DEME compte utiliser les nouveaux électrolyseurs pour convertir l'énergie éolienne et solaire en hydrogène vert et en produits verts dérivés.

Six acteurs belges, dont Colruyt, vont collaborer pour investir dans la production d'hydrogène vert, considéré comme un élément clé de décarbonisation.

Baptisé "Hyve", le nouveau consortium vise à faire avancer la production d'hydrogène vert et contribuer à la décarbonation des industries. Parmi les six partenaires complémentaires, principalement issus du nord du pays, on retrouve deux centres de recherches et quatre groupes industriels.

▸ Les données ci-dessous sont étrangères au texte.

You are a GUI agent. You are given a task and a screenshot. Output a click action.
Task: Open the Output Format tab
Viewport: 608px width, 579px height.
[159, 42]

Les centres de recherche Imec et VITO travailleront notamment à l'amélioration de l'efficacité de la technologie de l'électrolyse.

L'hydrogène vert est considéré comme un élément clé de décarbonisation, en particulier dans l'industrie chimique, les industries de l'acier et du ciment, mais également le transport de marchandises.

Du côté des groupes industriels, le spécialiste des fils métalliques Bekaert fournira les matériaux appropriés. L'entreprise wallonne John Cockerill (ex-CMI), leader mondial de la production d'électrolyseurs alcalins, intégrera, de son côté, les résultats dans sa production.

DEME, leader mondial des services de dragage et d'énergie offshore, compte, pour sa part, utiliser les nouveaux électrolyseurs pour convertir l'énergie éolienne et solaire en hydrogène vert et en produits verts dérivés.

Enfin, le groupe de distribution Colruyt, qui fait figure de précurseur dans l'utilisation de l'hydrogène, soutiendra les applications de recherche pour le transport durable. La société collabore déjà, par l'intermédiaire de la holding énergétique Virya Energy, à la construction d'une usine à hydrogène vert à Zeebrugge.

Neutralité carbone

L'autre but avoué du consortium est de mettre la Région flamande à la tête du déploiement d'une économie de l'hydrogène et de la transition vers une industrie européenne neutre en carbone.

"Pour que l'hydrogène vert soit compétitif, il faut que le prix de l'électricité verte continue de baisser, que les électrolyseurs soient plus rentables et que les économies d'échelle permettent de réduire les coûts de production."
DEME

L'hydrogène vert jouera, en effet, un rôle essentiel dans la transition énergétique. Il est considéré comme un élément clé de décarbonisation, en particulier dans l'industrie chimique, les industries de l'acier et du ciment, mais aussi le transport de marchandises.

Il constitue également un enjeu politique depuis que l'Union européenne s'est engagée à atteindre la neutralité carbone d'ici à 2050, dans le cadre du Green Deal Européen.

"Pour que l'hydrogène vert soit compétitif, il faut que le prix de l'électricité verte continue de baisser, que les électrolyseurs soient plus rentables et que les économies d'échelle permettent de réduire les coûts de production", souligne dans un communiqué le groupe DEME, dont le représentant, Alain Bernard, présidera le consortium.

Aujourd'hui, l'industrie chimique dépend de l'hydrogène gris, produit par le reformage du gaz naturel. Malheureusement, ce processus implique l'émission de grandes quantités de CO2. L'hydrogène vert, en revanche, est produit par l'électrolyse de l'eau au départ d’une énergie renouvelable.